Working from texts in Eastern Orthodox philosophy and theology not widely known in the West, as well as a variety of sources including mystics such as the Sufi Ibn ‘Arabi, poets such as Basho, Traherne, Blake, Hölderlin, and Hopkins, and nature writers such as Muir, Thoreau, and Dillard, The Noetics of Nature challenges both the primacy of the natural sciences in environmental thought and the conventional view, first advanced by Lynn White, Jr., that Christian theology is somehow responsible for the environmental crisis.
Instead, Foltz concludes that the ancient Christian view of creation as iconic—its “holy beauty” manifesting the divine energies and constituting a primal mode of divine revelation—offers the best prospect for the radical reversal that is needed in our relation to the natural environment.
“This splendid book makes an original and important contribution to environmental philosophy. It develops an argument the seeds for which were sown by the author’s earlier work: that a fruitful approach to environmental ethics, or a proper understanding of 'the Good' with respect to nature, requires a deeper grounding in environmental aesthetics, or a clearer vision of 'the Beautiful,' which is itself ultimately rooted in an 'environmental theology.' With grace and conviction, Foltz shows that it is only by cultivating a sense of 'the Holy' that we can hope to restore a right relation to nature and to ourselves."
College of the Holy Cross
“Bruce Foltz’s book The Noetics of Nature: Environmental Philosophy and the Holy Beauty of the Visible is a tour de force, an intellectual and cultural history of nature in the West. Its original and in-depth scholarship re-centers environmental philosophy on the marginalized but crucial intersection of Hebrew and Greek thought in the West, viewed with continuity through the patristic and Byzantine eras and beyond into modern Russian philosophy, as an alternative to modern Western materialism.”

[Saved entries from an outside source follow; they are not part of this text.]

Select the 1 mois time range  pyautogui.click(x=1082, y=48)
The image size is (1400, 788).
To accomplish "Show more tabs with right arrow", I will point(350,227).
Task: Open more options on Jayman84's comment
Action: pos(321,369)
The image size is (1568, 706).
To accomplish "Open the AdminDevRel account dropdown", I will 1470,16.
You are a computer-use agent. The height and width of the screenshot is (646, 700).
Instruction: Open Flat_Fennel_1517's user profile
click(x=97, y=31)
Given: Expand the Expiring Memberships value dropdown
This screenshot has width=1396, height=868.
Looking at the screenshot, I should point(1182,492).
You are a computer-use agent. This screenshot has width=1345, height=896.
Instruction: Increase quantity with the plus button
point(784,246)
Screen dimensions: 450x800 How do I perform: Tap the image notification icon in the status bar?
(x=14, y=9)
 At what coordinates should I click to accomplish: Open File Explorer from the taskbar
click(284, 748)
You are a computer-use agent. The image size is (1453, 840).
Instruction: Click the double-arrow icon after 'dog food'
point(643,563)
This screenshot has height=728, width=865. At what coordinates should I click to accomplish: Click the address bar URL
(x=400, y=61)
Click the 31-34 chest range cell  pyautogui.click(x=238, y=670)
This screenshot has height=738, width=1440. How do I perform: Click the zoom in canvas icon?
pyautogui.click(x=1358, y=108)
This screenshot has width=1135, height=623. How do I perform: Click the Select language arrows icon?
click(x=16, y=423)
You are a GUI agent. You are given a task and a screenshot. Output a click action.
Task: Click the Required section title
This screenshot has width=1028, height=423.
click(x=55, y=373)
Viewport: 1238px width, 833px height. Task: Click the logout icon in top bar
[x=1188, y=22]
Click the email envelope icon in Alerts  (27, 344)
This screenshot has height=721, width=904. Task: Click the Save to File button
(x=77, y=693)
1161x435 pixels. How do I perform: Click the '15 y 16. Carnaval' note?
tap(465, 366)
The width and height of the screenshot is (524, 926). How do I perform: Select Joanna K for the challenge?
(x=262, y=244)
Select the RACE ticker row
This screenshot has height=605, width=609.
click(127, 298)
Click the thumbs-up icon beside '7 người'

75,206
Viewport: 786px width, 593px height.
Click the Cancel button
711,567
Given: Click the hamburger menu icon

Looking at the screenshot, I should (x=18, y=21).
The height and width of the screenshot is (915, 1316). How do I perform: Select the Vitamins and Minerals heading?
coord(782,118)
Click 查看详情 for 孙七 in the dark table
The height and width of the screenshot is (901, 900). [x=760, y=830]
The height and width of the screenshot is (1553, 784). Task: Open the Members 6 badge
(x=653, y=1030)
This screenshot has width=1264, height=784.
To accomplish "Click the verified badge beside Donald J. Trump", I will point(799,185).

Bruce Foltz has written an original and compelling book that deserves wide attention. Drawing on Greek Patristic thought, recent environmental writers, Orthodox theology and aesthetics, and the wide sweep of philosophy from the ancient Greeks to today’s phenomenology, Foltz opens multiple, fresh lines of insight and inquiry. The Noetics of Nature is an impressive achievement and a much-needed, new voice in current conversations on the healing of earth.